DFC (United States)
- Score:
- 34.2
- Position:
- =11 / 22 (Non-sovereign)
Overview
The United States International Development Finance Corporation (DFC) is the development bank of the United States. DFC is an agency of the United States federal government and was established in 2019 following the merging of the Overseas Private Investment Corporation (OPIC) with the Development Credit Authority (DCA) of United States Agency for International Development (USAID).
Analysis
DFC ranked joint 11th overall with a score of 34.2 out of 100, moving down in rankings from its position as 6th in 2023 when it scored 38.2. DFC was the only institution out of all 30 institutions assessed both in 2023 and 2025 to decrease in overall score. We could not find any DFC projects from the sample on the IATI Registry, therefore it did not score for the IATI format of publication. While DFC’s score dropped overall, it continued to perform relatively well in the Financial Intermediary Sub-Investments component.
DFC came 13th for Core Information, scoring 10.96 out of 20 and dropping from 8th position in 2023. It scored for sixteen of the seventeen indicators. An improvement included publishing a disclosure policy. However, inconsistent reporting on objectives and total investment cost meant it failed to meet the two survey criteria it had passed in 2023.
In the Impact Management component, DFC performed poorly and ranked second-last with a score of 2.75 out of 25 and dropping from its position as 12th in 2023. While it passed for some of the same organisation-level indicators in 2023, it lost points this time due to no longer publishing its impact measurement approach, aligned standards and evaluation policy. DFC continued not to score for any project-level indicators, including additionality statements, activity indicators/metrics and results.
DFC came joint 7th in the ESG and Accountability to Communities component, scoring 15 out of 30 and dropping from its position as 4th in 2023. It continued to score 100 per cent for organisation-level indicators in this component. However, it failed all project-level indicators in this component, including summary of E&S risks, E&S documentation and assurance of community disclosure. In 2023, it passed the summary of E&S risks indicator but did not this time because of inconsistent disclosure.
In the Financial Information component, DFC came joint third-last, scoring 1.75 out of 15. It only scored for financial reports and currency of investment, losing the points it gained in 2023 for loan tenor disclosure due to inconsistent reporting. It also did not score for the new climate finance indicators.
Finally, DFC performed relatively well compared with other components in the Financial Intermediary Sub-Investments component, ranking joint 2nd with a score of 3.75. It improved since 2023 by disclosing its policy on sub-investment disclosure. It continued to be one of five non-sovereign DFIs to score for disclosing private equity fund sub-investments. It also scored for the FI (bank) use of funds indicator.
Recommendations
- DFC should review its disclosure policy in line with industry best practices and the DFI Transparency Tool.
- DFC should publish all projects to the IATI Standard or ensure that these projects are published by the federal government of the United States.

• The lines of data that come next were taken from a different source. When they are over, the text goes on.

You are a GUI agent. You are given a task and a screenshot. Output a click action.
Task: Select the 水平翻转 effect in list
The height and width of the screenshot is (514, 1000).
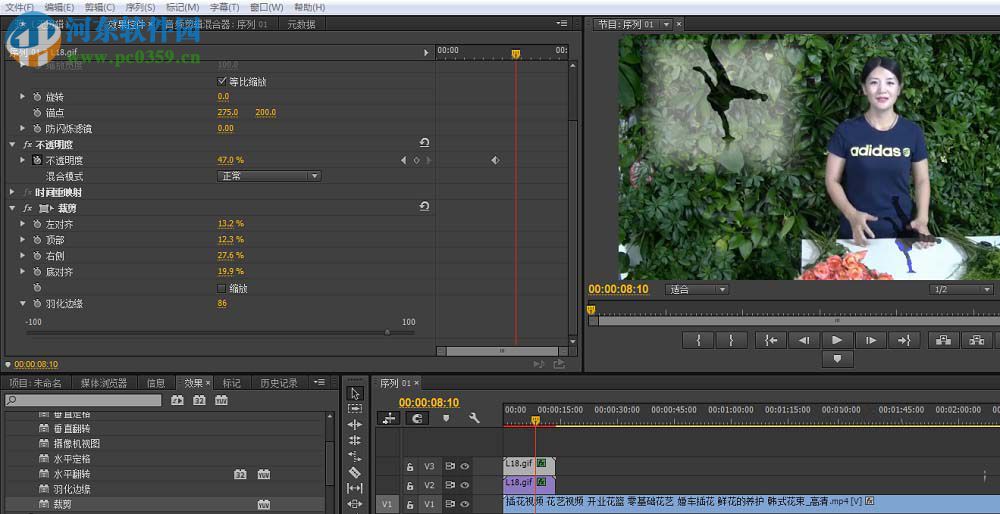(71, 474)
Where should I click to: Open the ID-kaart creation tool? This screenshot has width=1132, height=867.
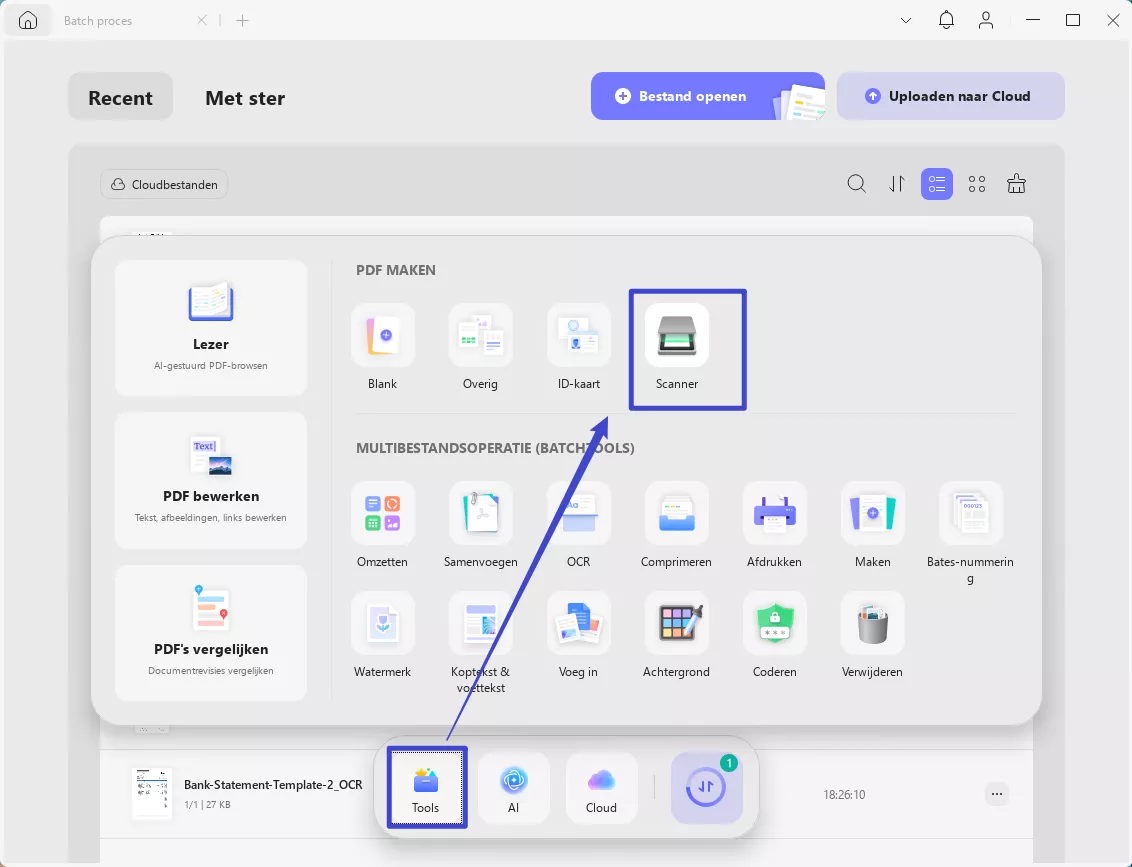[x=578, y=348]
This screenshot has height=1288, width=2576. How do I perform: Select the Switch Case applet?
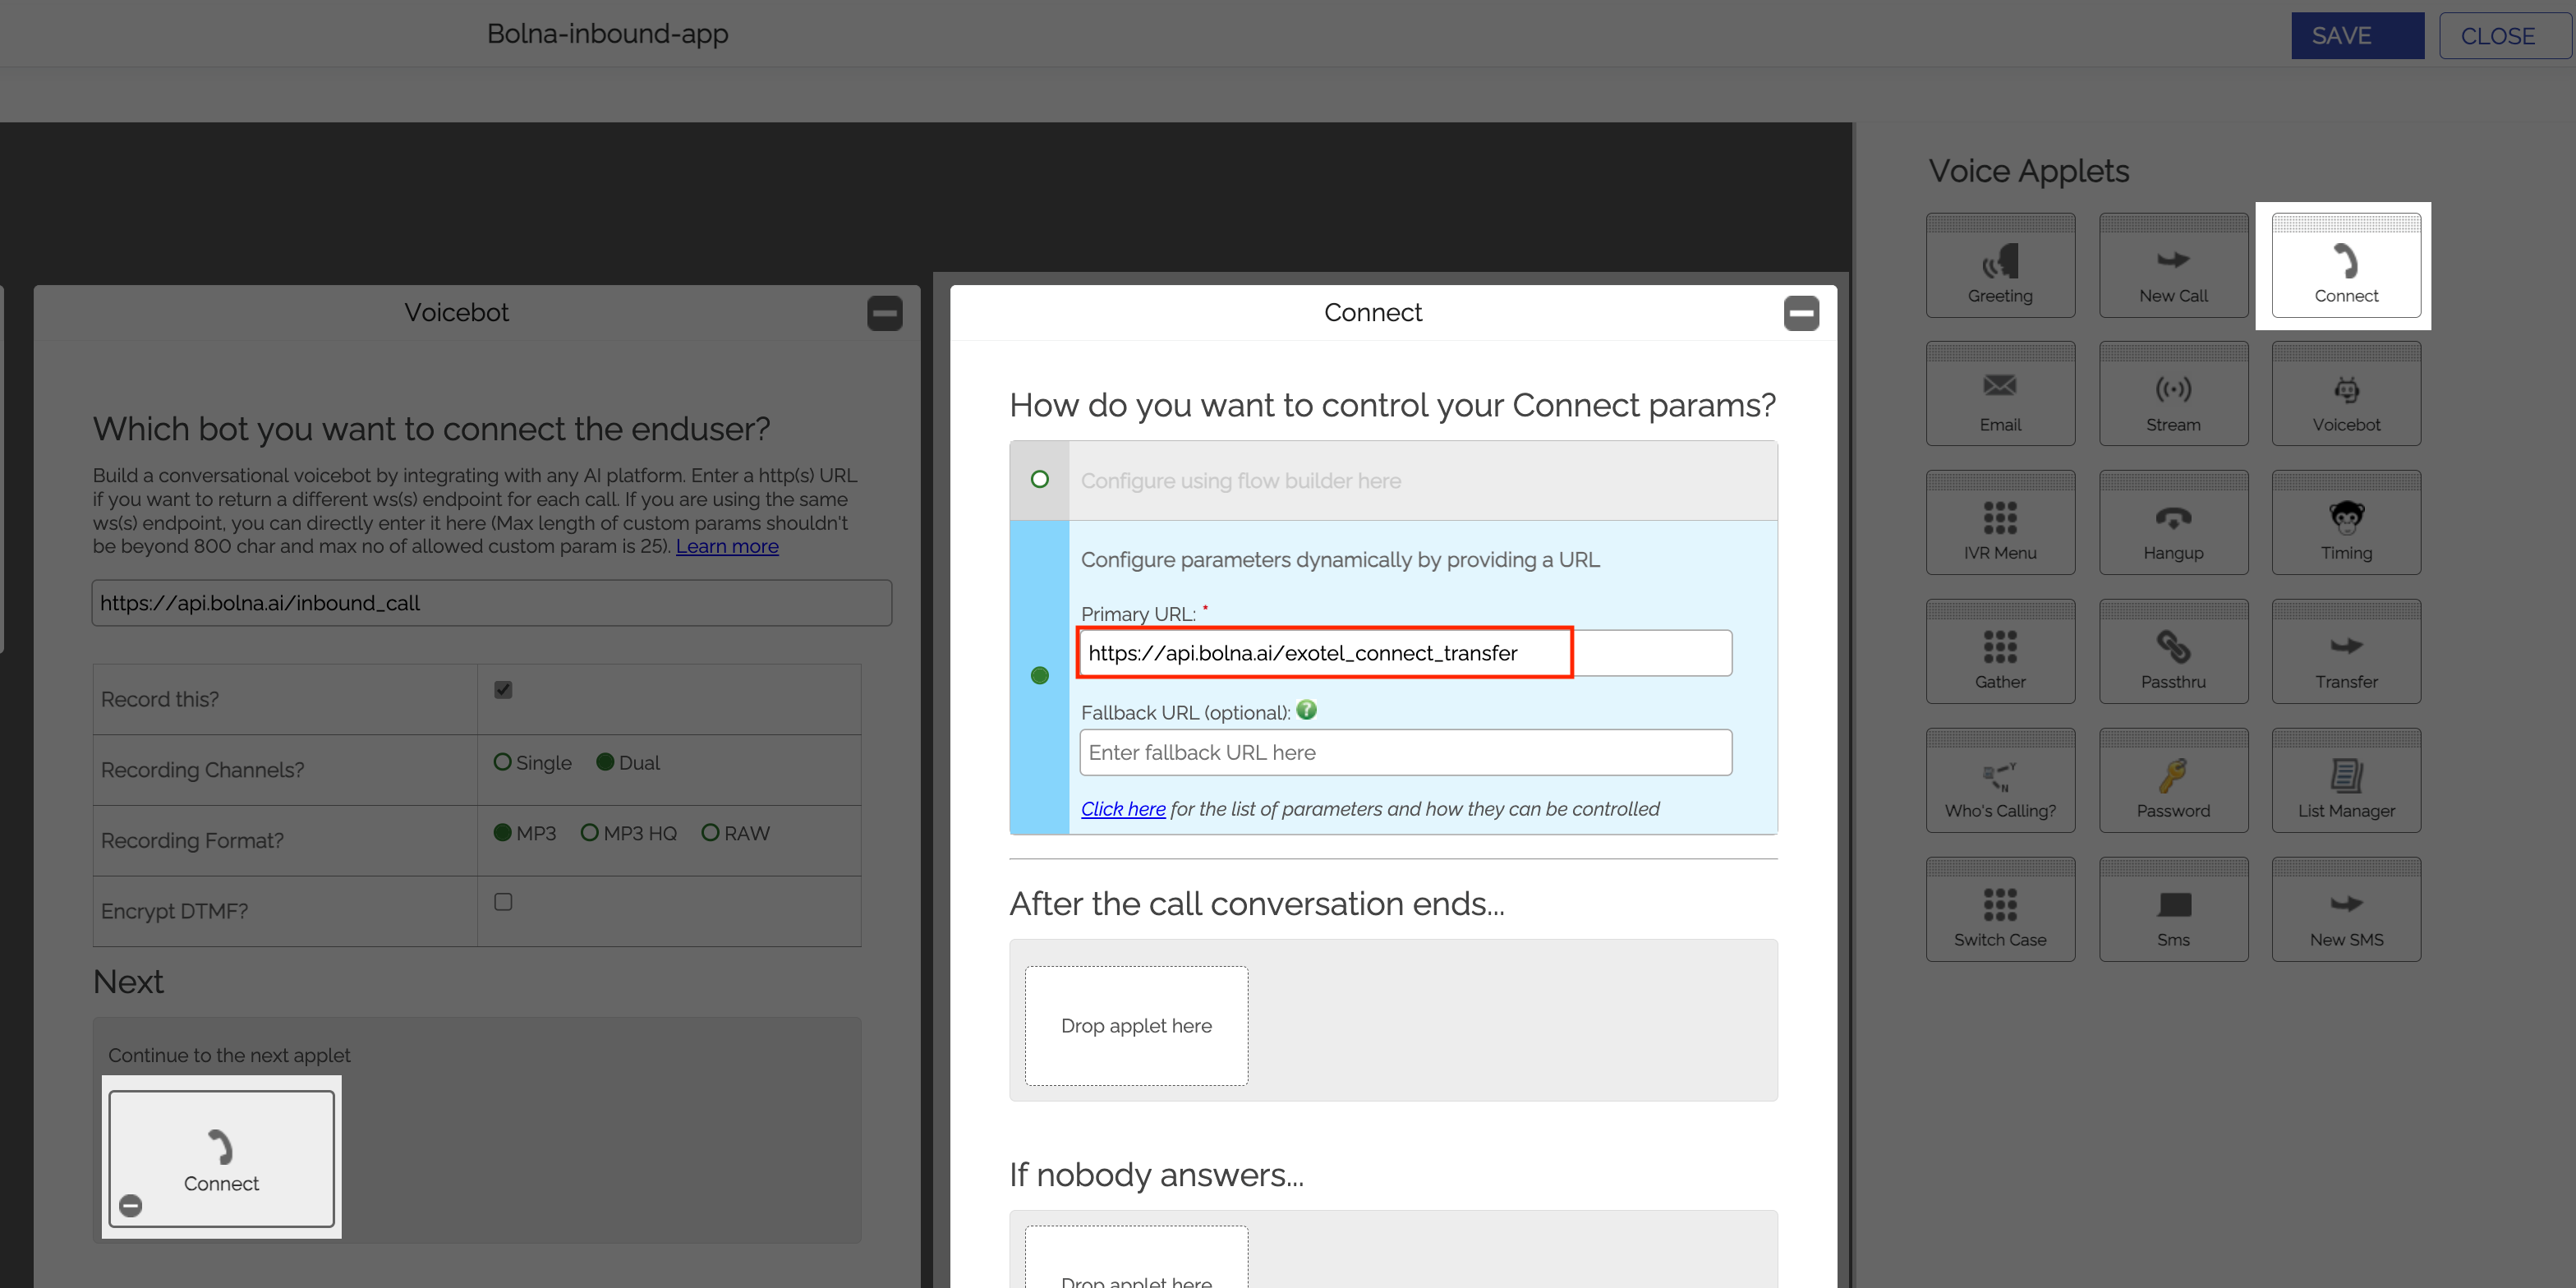[2000, 908]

- DFC should disclose further Core Information data including sub-sector, disbursement, client contact, disclosure date, approval date and signature date. It should consistently disclose activity objectives, sub-national location, domicile, total investment cost, and client description.
- DFC should re-publish its impact measurement approach and indicate which impact standards/initiatives it is aligned to. It should also publish its approach to determining impact attribution, sector/country strategies and re-publish its policy on the evaluation of investments.
- It should disclose project-level Impact Management indicators, including additionality statement, activity indicators/metrics, and results.
- DFC should consistently disclose project-level ESG and Accountability to Communities indicators, including summaries of E&S risks, E&S project plans/assessments, and assurance of community disclosure. It should also begin disclosing beneficial ownership statements, identify main client shareholders, and indicate the presence of the IAM on project pages.
- For Financial Information, it should disclose whether investments are repeat investments, publish detailed co-financing data, and disclose concessionality, mobilisation, and share of equity. It should consistently disclose loan tenor.
- DFC should publish its climate finance methodology and begin disclosing project-level climate finance data including the amounts split by mitigation and adaptation and climate finance rationales.
- It should define use of funds for FIs (banks) at the organisational level and disclose bank sub-investments in line with Publish What You Fund’s DFI Transparency Tool.